A distinctive example is the ‘plant hospital’, described as a base for developing social skills and horticultural knowledge. This sort of initiative is not simply decorative. When pupils are given a concrete responsibility, caring for living things, organising tasks, explaining what they have done, it can develop vocabulary, collaboration, and a sense of contribution that translates back into classroom behaviour and maturity.
The school day starts at 8.30am and finishes at 3.20pm Monday to Thursday, with a 2.30pm finish on Fridays. Gates open at 8.20am.
Wraparound care is published clearly: Breakfast Club runs 07.45 to 08.30, and After School Club runs Monday to Thursday 15.30 to 18.00, plus Friday 14.30 to 17.00.
For travel and drop-off, families should note the Sutton School Streets context referenced by the school, including restrictions monitored by ANPR cameras during drop-off and collection times on Roe Way. That can materially change how you plan your route and where you park or walk from.
Faith expectations are real. The admissions policy makes clear that Catholic worship and practice are central, and families are expected to support that ethos. This suits many, but it is not a neutral environment.
Entry can be paperwork-heavy. Year 3 entry involves the local authority application plus the school’s additional administration form, with supporting evidence for faith categories. Families who leave this late can create avoidable stress.
Early start and Friday finish. A 8.30am start and 2.30pm finish on Fridays works well for some childcare patterns and less well for others, unless wraparound care is used.
High attainment can bring pressure. When outcomes are this strong, some pupils thrive on the pace, while others may need reassurance that effort and progress matter as much as top marks. Families should explore how the school communicates expectations and supports pupils who are anxious about tests.
St Elphege’s RC Junior School combines a clearly Catholic identity with rare Key Stage 2 attainment strength for a state-funded junior school. The curriculum emphasis on reading, coherent knowledge-building, and a well-defined music and enrichment offer gives the school a distinctive profile, not just high scores.
It suits families who want an academically ambitious junior phase, who are comfortable with a Roman Catholic ethos woven through school life, and who can manage a structured admissions process for Year 3 entry. The limiting factor for many will be admission, not the quality of education once a place is secured.
The 2024 outcomes are exceptionally strong, with 93.33% meeting the expected standard in reading, writing and mathematics, and over half reaching the higher standard. The most recent available inspection evidence also indicates the school continued to be judged outstanding at that time, with safeguarding effective.
Year 3 is the main entry point. Families apply through Sutton’s coordinated admissions process and are also asked to complete the school’s own admissions administration form by the same deadline. Oversubscription priorities include Catholic categories, siblings, defined needs, and then distance.
The school’s admissions policy states the Sutton Common Application Form should be returned by 15 January 2026 for September 2026 intake. Sutton’s published timeline also lists 15 January 2026 as the closing date, with online outcomes on the evening of 16 April 2026.

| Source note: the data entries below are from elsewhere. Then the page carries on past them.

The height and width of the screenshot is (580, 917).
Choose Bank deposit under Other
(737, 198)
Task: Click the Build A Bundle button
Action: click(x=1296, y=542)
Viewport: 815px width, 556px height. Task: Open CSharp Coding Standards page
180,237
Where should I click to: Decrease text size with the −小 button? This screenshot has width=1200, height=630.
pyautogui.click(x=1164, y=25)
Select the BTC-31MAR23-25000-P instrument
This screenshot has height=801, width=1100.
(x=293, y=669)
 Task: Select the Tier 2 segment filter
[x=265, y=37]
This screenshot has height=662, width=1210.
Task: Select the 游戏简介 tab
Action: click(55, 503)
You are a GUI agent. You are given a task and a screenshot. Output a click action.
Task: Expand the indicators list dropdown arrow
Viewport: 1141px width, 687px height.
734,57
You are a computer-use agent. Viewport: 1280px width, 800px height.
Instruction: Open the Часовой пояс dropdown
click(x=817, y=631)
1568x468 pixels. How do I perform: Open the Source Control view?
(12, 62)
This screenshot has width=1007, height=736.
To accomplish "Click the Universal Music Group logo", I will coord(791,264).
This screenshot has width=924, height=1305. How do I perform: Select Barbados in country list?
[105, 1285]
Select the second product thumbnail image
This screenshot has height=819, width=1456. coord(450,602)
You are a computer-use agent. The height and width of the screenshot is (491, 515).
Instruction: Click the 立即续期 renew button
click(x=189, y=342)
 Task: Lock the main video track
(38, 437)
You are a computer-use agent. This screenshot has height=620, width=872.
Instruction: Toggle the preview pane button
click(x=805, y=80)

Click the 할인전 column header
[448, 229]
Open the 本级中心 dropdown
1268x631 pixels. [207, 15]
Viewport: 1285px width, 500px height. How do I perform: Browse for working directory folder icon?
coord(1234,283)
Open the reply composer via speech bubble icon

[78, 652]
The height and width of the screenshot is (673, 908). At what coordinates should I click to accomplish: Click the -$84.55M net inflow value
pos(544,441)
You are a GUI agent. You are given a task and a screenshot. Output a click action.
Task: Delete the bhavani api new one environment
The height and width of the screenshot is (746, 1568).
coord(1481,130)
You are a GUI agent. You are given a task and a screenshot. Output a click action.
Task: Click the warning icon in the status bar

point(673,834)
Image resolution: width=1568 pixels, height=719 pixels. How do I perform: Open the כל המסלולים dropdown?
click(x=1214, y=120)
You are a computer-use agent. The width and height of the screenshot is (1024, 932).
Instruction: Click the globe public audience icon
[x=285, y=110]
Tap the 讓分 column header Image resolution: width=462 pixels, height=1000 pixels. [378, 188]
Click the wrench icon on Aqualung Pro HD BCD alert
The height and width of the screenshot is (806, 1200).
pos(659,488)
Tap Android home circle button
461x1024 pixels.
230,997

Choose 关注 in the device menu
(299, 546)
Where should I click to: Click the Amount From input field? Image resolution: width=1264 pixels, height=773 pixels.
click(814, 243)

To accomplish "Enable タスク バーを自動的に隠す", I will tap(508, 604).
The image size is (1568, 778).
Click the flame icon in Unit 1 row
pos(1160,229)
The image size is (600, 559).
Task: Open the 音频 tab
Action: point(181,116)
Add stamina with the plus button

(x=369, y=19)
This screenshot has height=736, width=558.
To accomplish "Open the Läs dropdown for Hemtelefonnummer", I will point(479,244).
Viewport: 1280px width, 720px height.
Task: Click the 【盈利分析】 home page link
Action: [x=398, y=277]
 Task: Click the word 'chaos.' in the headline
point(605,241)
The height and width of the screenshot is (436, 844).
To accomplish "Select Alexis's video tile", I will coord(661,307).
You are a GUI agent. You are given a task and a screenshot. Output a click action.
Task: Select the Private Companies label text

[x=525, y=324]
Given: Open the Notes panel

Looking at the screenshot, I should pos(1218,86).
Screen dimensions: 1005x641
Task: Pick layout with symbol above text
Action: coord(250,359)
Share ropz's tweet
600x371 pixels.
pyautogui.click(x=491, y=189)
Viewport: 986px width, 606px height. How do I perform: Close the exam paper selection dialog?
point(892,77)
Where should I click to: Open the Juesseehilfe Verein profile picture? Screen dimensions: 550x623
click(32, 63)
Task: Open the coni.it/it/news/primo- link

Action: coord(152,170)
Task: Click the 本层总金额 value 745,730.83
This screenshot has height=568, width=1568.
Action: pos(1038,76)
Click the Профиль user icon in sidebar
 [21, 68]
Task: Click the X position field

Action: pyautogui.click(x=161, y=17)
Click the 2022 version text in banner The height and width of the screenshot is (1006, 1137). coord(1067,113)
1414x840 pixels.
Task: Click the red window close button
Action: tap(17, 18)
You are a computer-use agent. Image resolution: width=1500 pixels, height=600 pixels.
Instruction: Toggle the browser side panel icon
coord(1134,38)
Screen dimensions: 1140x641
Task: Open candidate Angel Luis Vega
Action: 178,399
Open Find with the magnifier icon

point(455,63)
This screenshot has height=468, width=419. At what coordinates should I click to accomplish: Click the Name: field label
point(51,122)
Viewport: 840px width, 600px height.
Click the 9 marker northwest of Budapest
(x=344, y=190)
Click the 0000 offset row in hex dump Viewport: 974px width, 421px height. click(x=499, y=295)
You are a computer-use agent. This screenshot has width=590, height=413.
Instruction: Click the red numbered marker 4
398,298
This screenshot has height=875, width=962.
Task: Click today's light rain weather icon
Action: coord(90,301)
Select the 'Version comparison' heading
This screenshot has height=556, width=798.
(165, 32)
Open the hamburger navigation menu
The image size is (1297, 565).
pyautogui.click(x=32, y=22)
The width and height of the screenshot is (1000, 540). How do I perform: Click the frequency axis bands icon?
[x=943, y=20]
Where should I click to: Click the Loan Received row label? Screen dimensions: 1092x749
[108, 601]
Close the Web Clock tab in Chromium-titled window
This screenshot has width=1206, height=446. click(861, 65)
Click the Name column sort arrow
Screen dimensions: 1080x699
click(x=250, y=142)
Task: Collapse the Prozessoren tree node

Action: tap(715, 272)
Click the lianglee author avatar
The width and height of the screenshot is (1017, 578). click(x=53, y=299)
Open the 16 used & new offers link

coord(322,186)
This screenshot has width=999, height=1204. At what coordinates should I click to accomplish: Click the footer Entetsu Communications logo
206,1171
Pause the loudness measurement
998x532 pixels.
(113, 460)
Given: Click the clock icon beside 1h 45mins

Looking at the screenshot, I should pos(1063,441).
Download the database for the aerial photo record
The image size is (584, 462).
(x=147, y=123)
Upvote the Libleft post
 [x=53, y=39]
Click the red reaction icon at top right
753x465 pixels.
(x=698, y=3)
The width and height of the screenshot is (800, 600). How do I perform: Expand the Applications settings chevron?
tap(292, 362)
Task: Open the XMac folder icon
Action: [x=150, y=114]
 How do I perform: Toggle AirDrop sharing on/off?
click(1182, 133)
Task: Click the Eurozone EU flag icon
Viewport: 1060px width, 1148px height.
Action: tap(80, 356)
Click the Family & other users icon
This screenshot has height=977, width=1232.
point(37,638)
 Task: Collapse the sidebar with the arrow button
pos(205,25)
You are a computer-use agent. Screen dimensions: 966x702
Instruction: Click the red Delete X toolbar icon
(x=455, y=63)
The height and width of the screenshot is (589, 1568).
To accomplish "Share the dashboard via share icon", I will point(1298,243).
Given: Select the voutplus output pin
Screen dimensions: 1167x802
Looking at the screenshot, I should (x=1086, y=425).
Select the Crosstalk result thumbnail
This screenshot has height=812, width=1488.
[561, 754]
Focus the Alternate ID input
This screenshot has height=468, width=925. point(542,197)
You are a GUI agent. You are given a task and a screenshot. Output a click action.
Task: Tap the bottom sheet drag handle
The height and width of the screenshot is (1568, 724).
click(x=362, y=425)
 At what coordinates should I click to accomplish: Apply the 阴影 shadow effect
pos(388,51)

Yes. Breakfast Club is listed as running 07.45 to 08.30. After School Club is listed as Monday to Thursday 15.30 to 18.00, plus Friday 14.30 to 17.00.
As a junior school, pupils transfer to secondary after Year 6. The school and its wider Catholic partnership network emphasise planned transition support, and Sutton’s Catholic schools partnership links primary schools with Catholic secondary options such as The John Fisher School and St Philomena’s Catholic High School for Girls. Individual destinations vary by family preference, admissions outcomes, and travel plans.